What is less known is that she was one of the top concert pianists of her day and a gifted composer.
However, her talents went unrecognised, an injustice she attributed to her gender: “I once believed that I possessed creative talent, but I have given up this idea; a woman must not desire to compose.”
Her husband said: “To have children, and a husband who is always living in the realm of imagination, does not go together with composing . . . I am often disturbed to think how many profound ideas are lost because she cannot work them out.”
Clara Schumann lived when women who excelled in the arts and sciences were hidden; hers was a man’s world.
However, in this bicentennial year special attention is being given to her music by the brilliant young pianist Isata Kanneh-Mason (her brother played the cello at the wedding of Prince Harry and Meghan Markle). She will give recitals devoted entirely to Clara Schumann’s work in Carnegie Hall and elsewhere.
Some women could not be ignored in earlier times. Tomorrow the church observes the Feast of the Birth of the Blessed Virgin Mary – a woman central to the Christian story from its beginning.

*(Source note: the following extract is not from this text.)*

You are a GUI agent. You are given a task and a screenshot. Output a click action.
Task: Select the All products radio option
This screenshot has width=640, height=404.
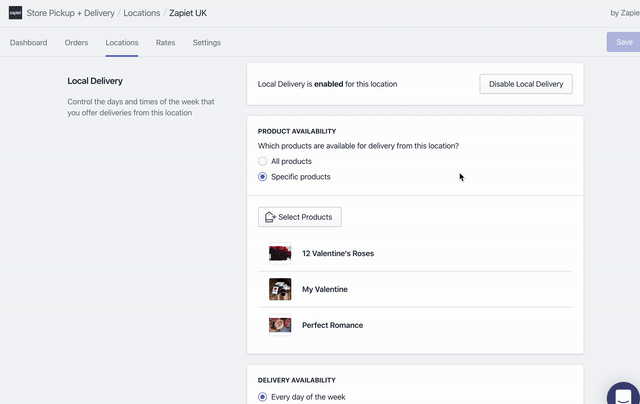[x=263, y=161]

In his meditation Radical Grace, Fr Richard Rohr invites us to explore the relationship between Mary and her son, Jesus. “Much of what we find in the eyes of Jesus must first have been in the eyes of Mary. The mother’s vision is powerfully communicated to her children. Mary had to be his first spiritual director, the one who humanly gave a life vision to Jesus, who taught Jesus how to believe, and how to feel his feelings. What was in Jesus’s eyes was somehow first in hers. (We now know this to be true scientifically from our new understanding of mirror neurons.) In both of their eyes is what they both believed about God, and it was a co-believing. She holds joy deeply, where death cannot get to it. Jesus learns by watching her, and he protects her motherhood in some of his very last words from the cross just as she protected his sonship. Not a word is spoken by Mary in either place, at his birth or his death. Did you ever think about that? Mary simply trusts and experiences deeply. She is simply and fully present. Faith is not first of all for overcoming obstacles; it is for experiencing them – all the way through.”
The Rev Norman Autton, a distinguished hospital chaplain, wrote several books on pastoral care. At a chaplains’ conference, he spoke of Mary as the model for good pastoral ministry. He referred to the story of the marriage in Cana of Galilee, associated with the transformation of water into wine.

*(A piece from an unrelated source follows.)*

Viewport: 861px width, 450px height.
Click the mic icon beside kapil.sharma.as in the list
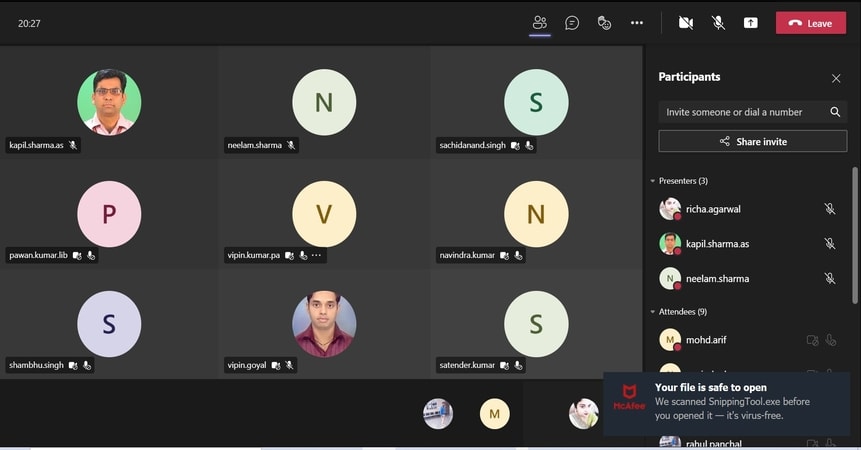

Autton was struck by the words: “And Mary the mother of Jesus was there.” For him this was about availability, being with people and recognising their needs.
He described this as “loitering with intent” and went on to point out that having listened to the people’s problems she pointed them to Jesus – the golden rule of Christian ministry.
Since the days of Clara Schumann there has been a gradual and sometimes reluctant acceptance of the fact that women have important things to say but there are men in leadership roles in the church who won’t even listen.
That has been the experience of former president Mary McAleese who dared to suggest that the church needs reform on gender and other issues.
It was good therefore to read that she has been awarded the prestigious Alfons Auer prize, an award to honour international theologians. The award will be presented to Dr McAleese, at a ceremony at the University of Tübingen in Germany next month.
All should rejoice because as the author Jill Briscoe observed: “A man of quality is never threatened by a woman of equality.”